Fürchten Sie sonst Konsequenzen?

Es versteht sich von selbst, dass ich mich um Transparenz und Information im politischen Raum kümmere. Wir wollen ja auch nicht finanziell eingeschränkt werden. Über die Gelder wird jedes Jahr entschieden, und wir sind bereits einmal von 38 auf 35 Millionen Euro abgesenkt worden. Das hat mit der allgemeinen Sparpolitik zu tun, aber nach zehn Jahren erfolgreicher Arbeit sollte sich über eine angemessene Aufstockung reden lassen. Wir würden gern mehr im Bereich der kulturellen Bildung machen, aber dazu reicht es jetzt nicht.

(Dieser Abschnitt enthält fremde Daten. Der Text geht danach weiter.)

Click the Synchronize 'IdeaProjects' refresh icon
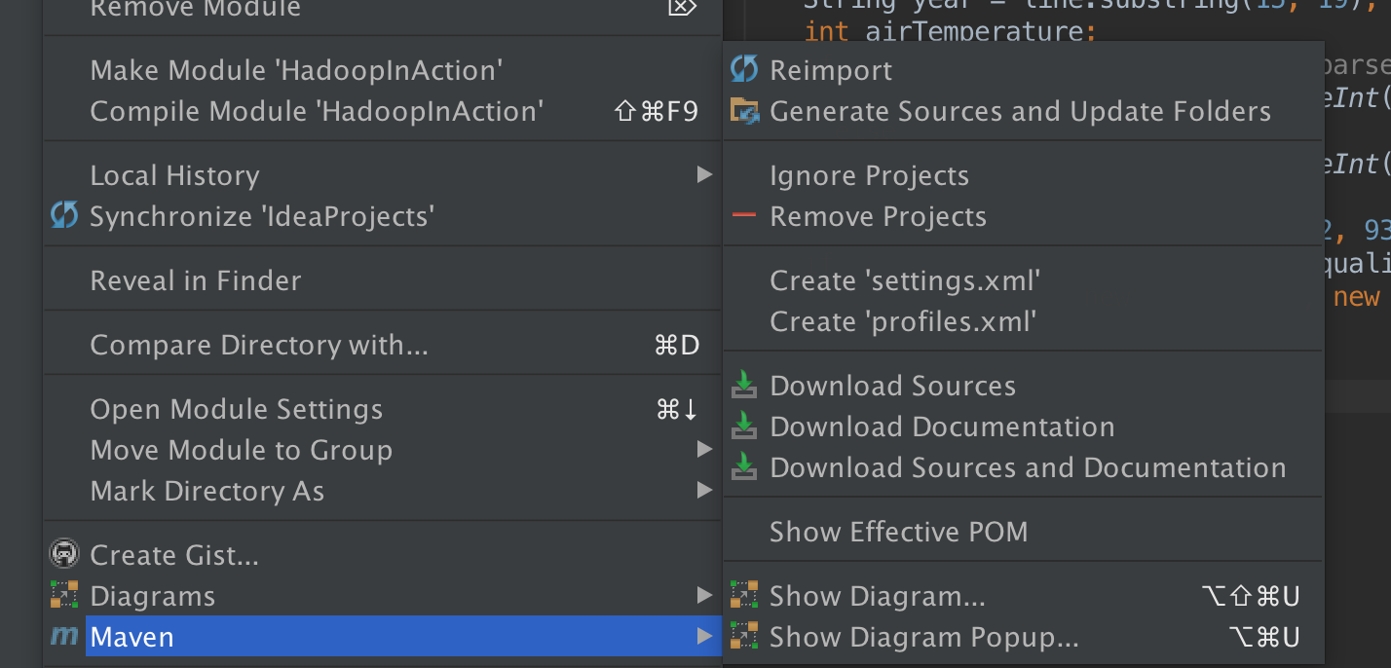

Sie sind eine Stiftung. Weshalb wird dann jedes Jahr neu entschieden?

Wir sind eine Zuwendungsstiftung ohne eigenes Kapital. Das ist eine spezielle Konstruktion. Für die Gründung der Stiftung ist keiner kulturellen Einrichtung etwas weggenommen worden; eine Leistung des damaligen Kulturstaatsministers Julian Nida-Rümelin, die viel zu wenig gewürdigt wird. Er hat eine neue Institution geschaffen! Er hat uns geraten, eher bescheiden und im Hintergrund zu agieren. Wie wir uns verstehen, können Sie nicht zuletzt am regelmäßig erscheinenden Magazin ablesen: Es gibt keine Fotos vom Team, keinen Bundesadler, keinen Hochglanz. Es ist ein sperriges künstlerisches Produkt und trotzdem eines der in mancher Hinsicht auch wieder repräsentativen Bundeskulturstiftung. Daran sieht man, dass in diesem Land ganz viel möglich ist. Diese Autonomie erfüllt mich mit Dankbarkeit.

Hortensia Völckers, 53, ist seit 2002 Direktorin der Bundeskulturstiftung. Sie stammt aus Buenos Aires, zog 1975 nach Deutschland und organisierte hier Tanz- und Kunstprojekte.